VALLEJO — The Visions of the Wild Festival returns to Vallejo this year for its eighth annual event, with a theme of "Global and Local Environmental Heroes." The festival went on hiatus last year and faced an uncertain future, but a group of dedicated volunteers have resurrected it.
The first Visions of the Wild Festival was held in 2014. Visions of the Wild founder Steve Dunsky worked for the U.S. Forest Service when the agency moved its offices from San Francisco to Vallejo in 1999. “For the first 15 years we had not done anything with the community,” Dunsky said. “As a resident of Vallejo and as an employee of the Forest Service I always felt that was kind of unfortunate.”

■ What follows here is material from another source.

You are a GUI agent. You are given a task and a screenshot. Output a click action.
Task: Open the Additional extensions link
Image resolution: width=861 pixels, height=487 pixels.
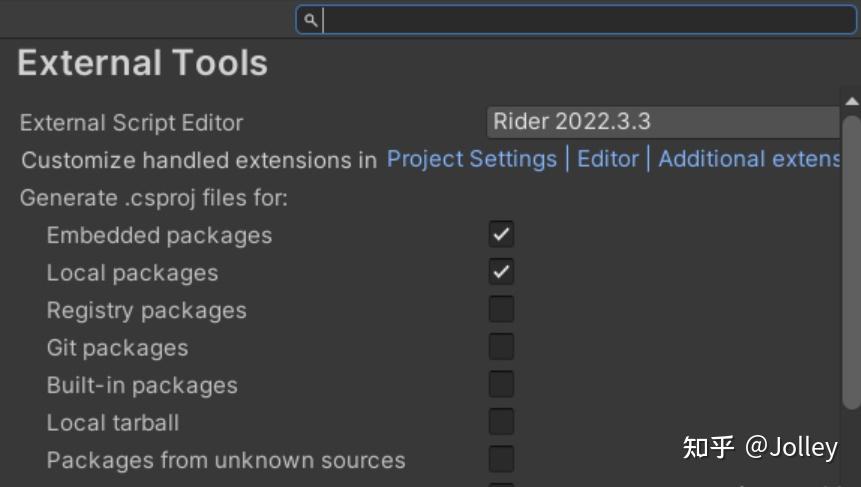point(748,159)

Dunsky had the idea to tap into Vallejo’s culturally rich arts community to create a film and arts festival that would bring people to nature and connect them with ideas about conservation and wilderness.
“We were also looking to provide some economic benefit to a downtown that was and continues to struggle,” Dunsky said. “We felt that that was something that we could do as an agency to help make Vallejo a little bit better place.”
In addition to films and art shows, the groundbreaking festival included hikes and river cruises up the Carquinez Strait and Napa River.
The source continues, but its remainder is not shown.